> _EXERCISE AIM_
Pick each line containing "Given" out of the records.

> _RECORDS FOR THIS TASK_
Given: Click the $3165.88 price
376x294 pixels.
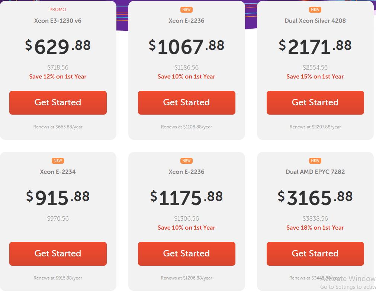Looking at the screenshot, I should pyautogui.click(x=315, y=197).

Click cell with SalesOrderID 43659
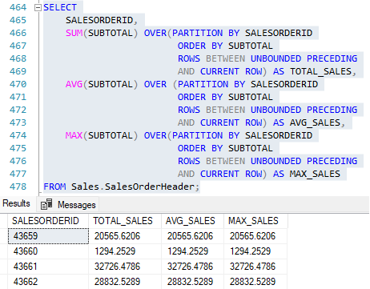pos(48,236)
==
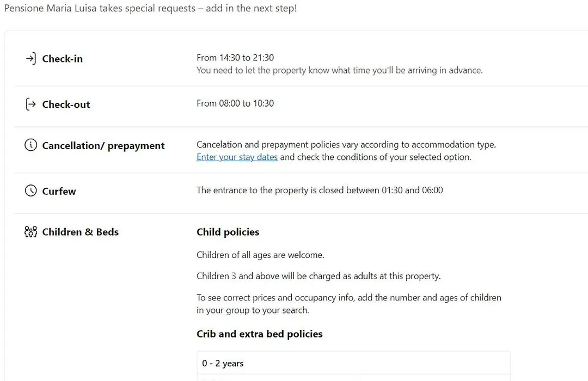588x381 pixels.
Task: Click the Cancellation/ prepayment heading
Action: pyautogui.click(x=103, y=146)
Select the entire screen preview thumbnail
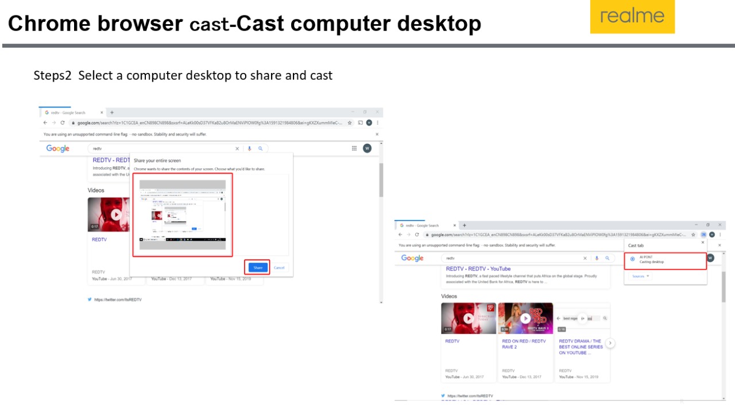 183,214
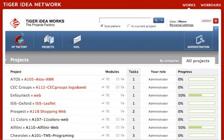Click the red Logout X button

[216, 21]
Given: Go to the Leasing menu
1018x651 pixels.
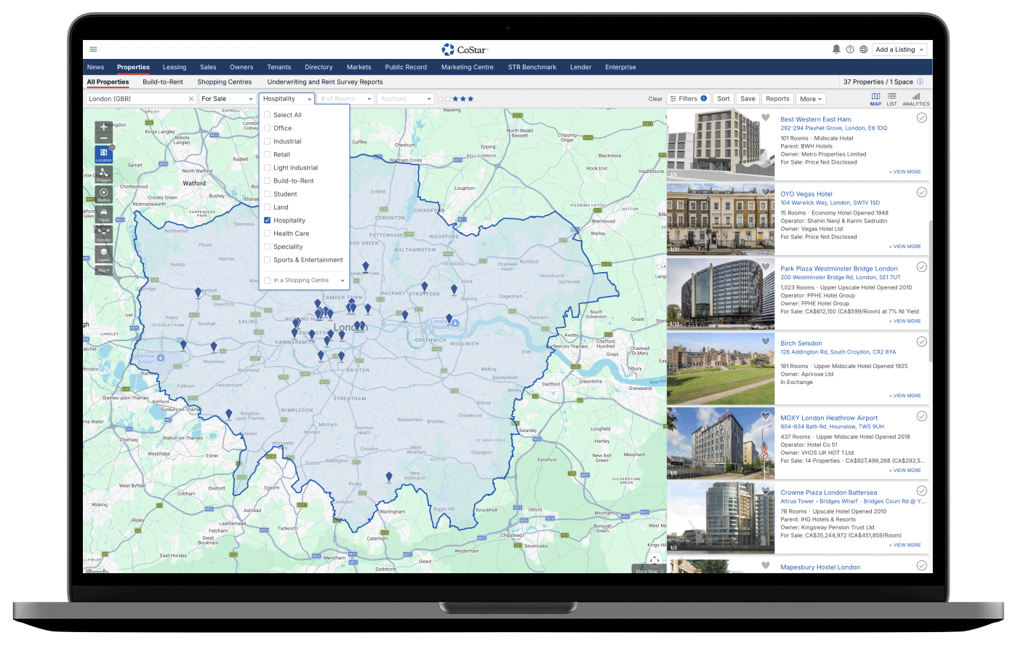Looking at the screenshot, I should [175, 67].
...
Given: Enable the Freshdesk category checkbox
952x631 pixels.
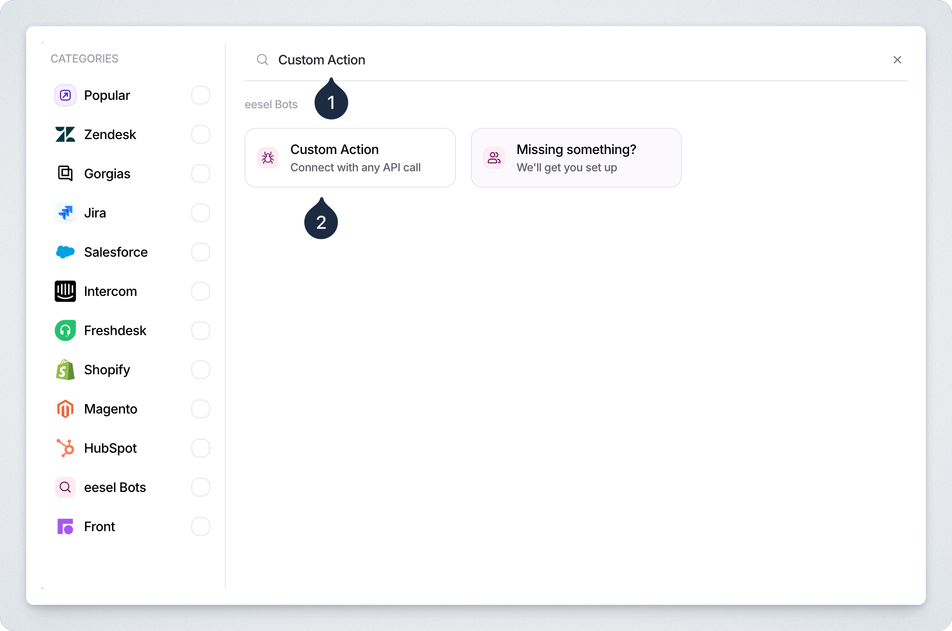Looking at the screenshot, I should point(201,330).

> _YOUR RESPONSE_
Given: Click the $3165.88 price
Given: Go to the Leasing menu
Given: Enable the Freshdesk category checkbox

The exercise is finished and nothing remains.